L’INSOSTENIBILE SOLITUDINE DELL’ESSERE

Ferma, in fila , al supermercato! Io, e tanti altri sconosciuti.
Ordinati, tutti, ognuno con la sua mascherina e i guanti alle mani. Silenzio, giovani, adulti, anziani.
Il tempo, che non ci bastava mai, si è improvvisamente dilatato.
La fila si muove lentamente, ognuno preso dai suoi pensieri.

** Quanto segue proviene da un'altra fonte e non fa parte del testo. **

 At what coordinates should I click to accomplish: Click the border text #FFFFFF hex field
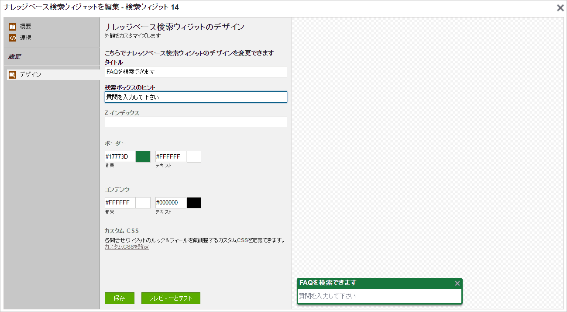[171, 156]
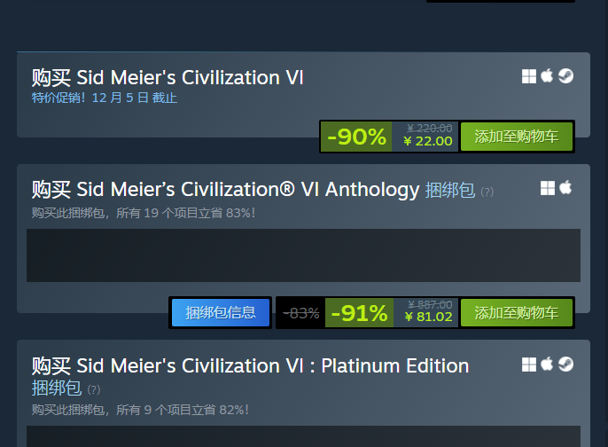The image size is (608, 447).
Task: Click Windows platform icon for Anthology bundle
Action: click(x=548, y=188)
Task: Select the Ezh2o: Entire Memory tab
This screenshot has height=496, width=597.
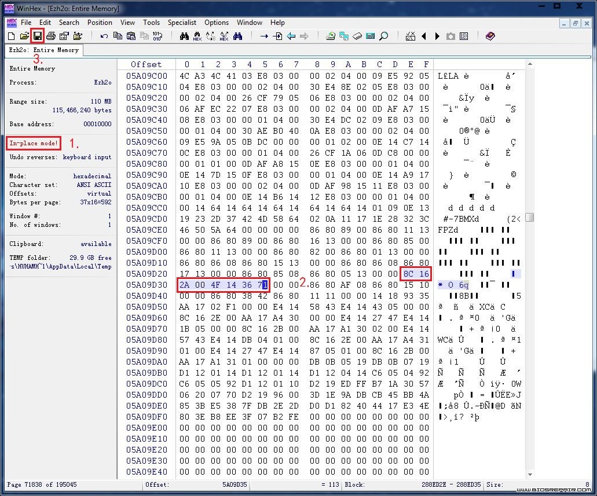Action: tap(44, 50)
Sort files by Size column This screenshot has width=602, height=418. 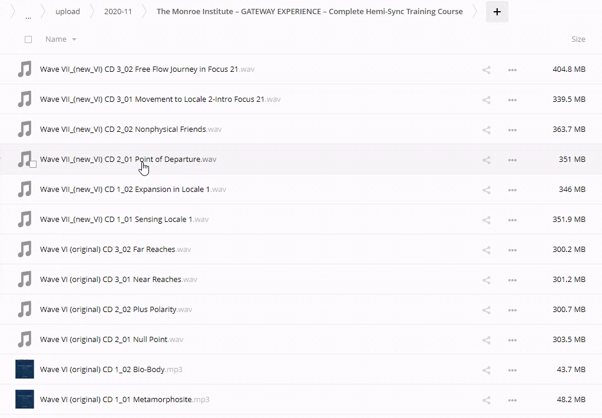[x=578, y=39]
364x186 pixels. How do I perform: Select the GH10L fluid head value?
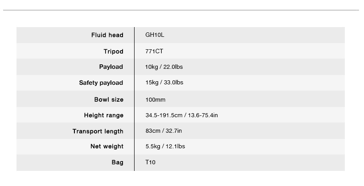click(x=152, y=35)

Barlumi di sogni che ci fanno uscire alla ricerca di una normalità che abbiamo perduto e che forse non avremo più’.

I nostri paradigmi sono stati rovesciati da un virus che si è preso le nostre vite, ma non il nostro tempo.
Ora siamo qui, in fila, avvolti nel nostro silenzio, non abbiamo più scuse, non solo con gli altri, prima di tutto con noi stessi.
IL tempo è nostro!
Cosa ne sarà di questa umanità, dopo?
Qualcuno già sostiene, che la metà degli italiani, è, o sarà presto alle prese con disturbi emotivi anche seri a causa di questa segregazione domestica e lo spettro dell’ansia, della depressione, del disagio psichico si affaccia su una popolazione chiusa, sì, tra le mura di casa, mai come prima d’ora così affollate delle stesse persone lungo tutto l’arco della giornata.

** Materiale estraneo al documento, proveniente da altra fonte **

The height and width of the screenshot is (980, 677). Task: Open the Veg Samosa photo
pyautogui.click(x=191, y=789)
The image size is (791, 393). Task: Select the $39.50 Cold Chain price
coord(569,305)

Cito al riguardo il pensiero di Fabrizio Starace, Presidente della societa’ di epidemiologia psichiatrica che afferma che “l’impatto dell’isolamento forzato sulla salute mentale colpisce tutti.” “Alla costrizione si somma la continua esposizione alle notizie sulla diffusione del virus, con un effetto deflagrante destinato prima o poi ad emergere”.
Starace teme un’ondata di disagio psichico di massa, e cita ricerche secondo le quali, “il 50% di chi vive in isolamento, sviluppa disturbi emotivi che incidono significativamente anche sulla risposta fisica al virus”.

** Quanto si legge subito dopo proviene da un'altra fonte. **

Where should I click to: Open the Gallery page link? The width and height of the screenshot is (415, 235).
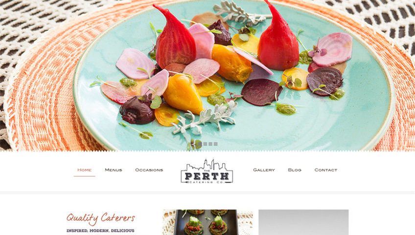(x=264, y=170)
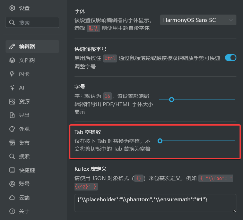Image resolution: width=243 pixels, height=220 pixels.
Task: Click the 外观 palette icon
Action: (x=12, y=129)
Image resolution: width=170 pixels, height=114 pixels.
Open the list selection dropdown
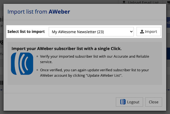[91, 32]
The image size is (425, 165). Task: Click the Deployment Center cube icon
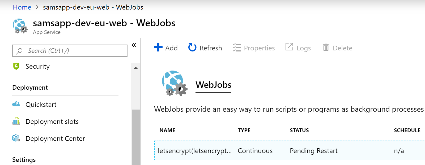pyautogui.click(x=16, y=138)
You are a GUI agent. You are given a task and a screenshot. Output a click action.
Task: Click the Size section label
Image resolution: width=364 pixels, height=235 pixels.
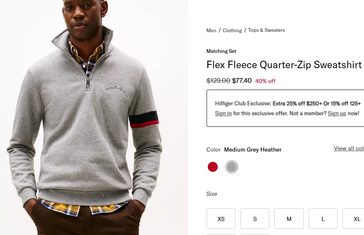click(x=212, y=194)
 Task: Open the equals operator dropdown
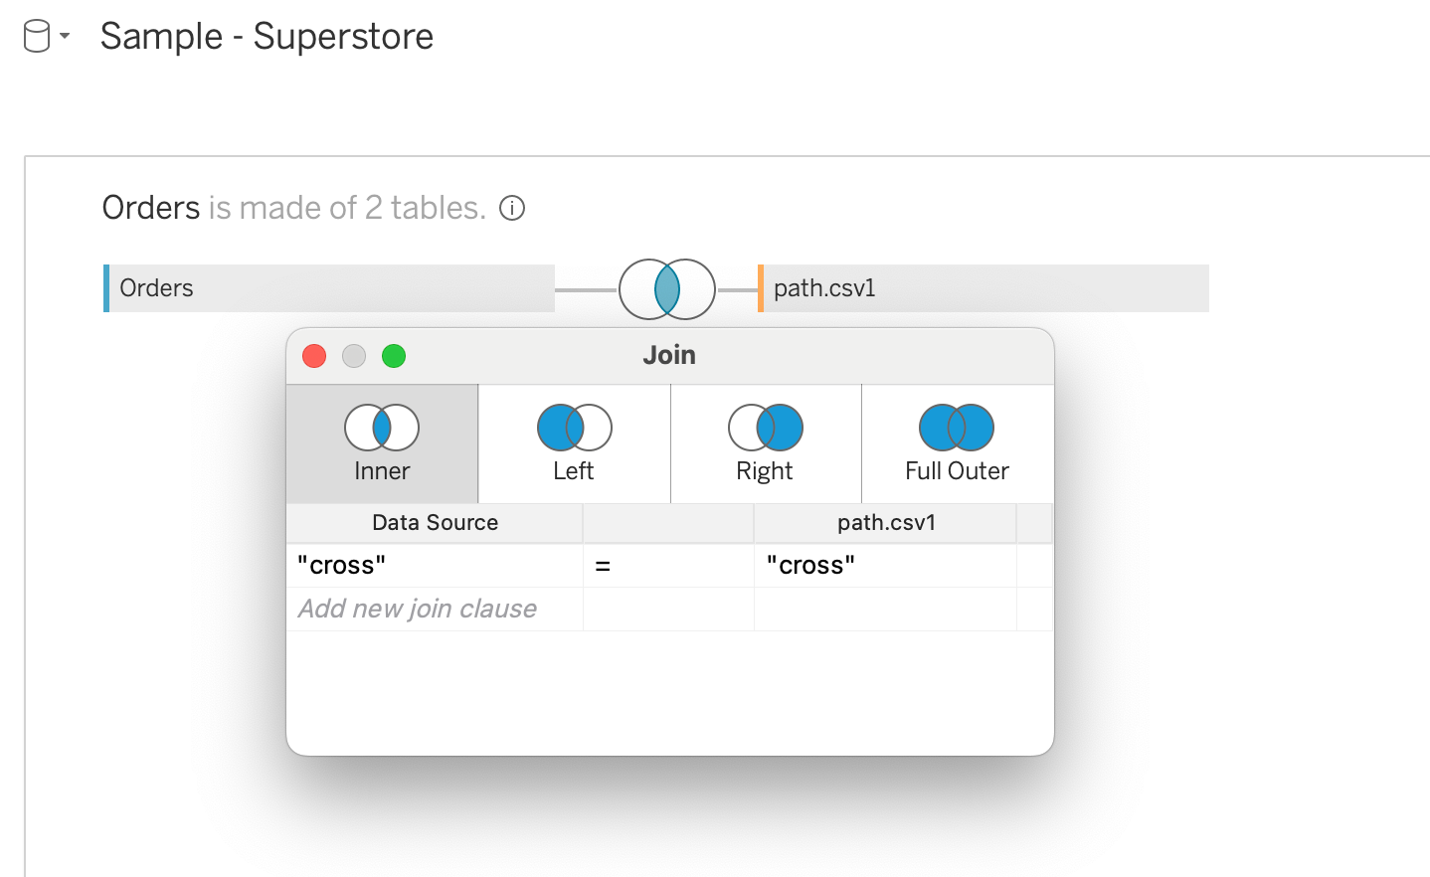667,566
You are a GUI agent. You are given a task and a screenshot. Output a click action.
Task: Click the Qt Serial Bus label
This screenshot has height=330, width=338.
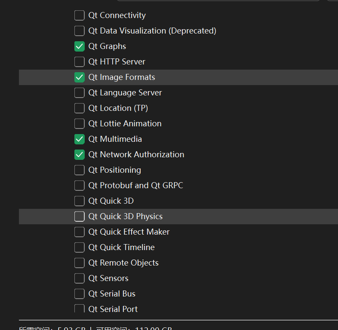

Molto, ovvio, dipenderà dalla durata della segregazione, e dalle concrete condizioni dell’isolamento: presenza o no di spazi verdi, dimensioni dell’abitazione, qualità della convivenza familiare.
Lo psichiatra e saggista Eugenio Borgna che ha 89 anni e che il clima di tensione l’ha conosciuto da vicino, ci fa notare, in parallelo con la fuga dai nazisti del ’43 che la “grande differenza è che allora si combatteva con forti motivazioni ideali, e quello era un carburante formidabile per la speranza. Oggi e’ diverso

Gli italiani di oggi non conoscono la guerra e le carestie.
“Diritto alla salute”, e anche da una cultura che seleziona, tra i nascituri, i sani.
L’aspettativa di vita in Italia è tra le più alte al mondo.
Ci siamo abituati a pensare che la nostra vita è garantita.
E su questa “forma mentis” è precipitato di colpo un virus fortemente contagioso, talvolta mortale.
Un nemico invisibile, oscuro, simile a quello rappresentato da Kafka nei suoi libri.

L’irruzione della morte nel nostro orizzonte è uno shock violento.
E si tratta oltretutto di una morte improvvisa, qualcosa che ci trova disarmati.
Nelle nostre strade vuote si intravede qualcosa anche di non gradevole, che va al di là delle necessarie precauzioni, chi evita il prossimo come avesse la peste mostra il principio di una diserzione umana che rende ciechi e sordi.
Sembriamo anestetizzati!

E nel sentirsi minacciati, cresce l’aggressività, perchè si vede nell’altro un nemico mortale.
Sono dinamiche che occorre conoscere, per esserne consapevoli, e controllarle.
Che dire?
Cambieremo, e cambieremo in meglio?
Chissa’, facilmente, cessato il pericolo, negli uomini subentrera’ l’oblio.
Tutto dipedera’ da noi, ci sara’ sicuramente chi , in questo tempo di dolore avra’ colto l’occasione per stare piu’ attento, per ascoltare se stesso o l’altro più profondamente.
Certo è, che alcuni, dopo questa aspra prova, rinasceranno capaci di una nuova speranza.
Concedetemi la battuta: speriamo che non si tratti dei “soliti noti”!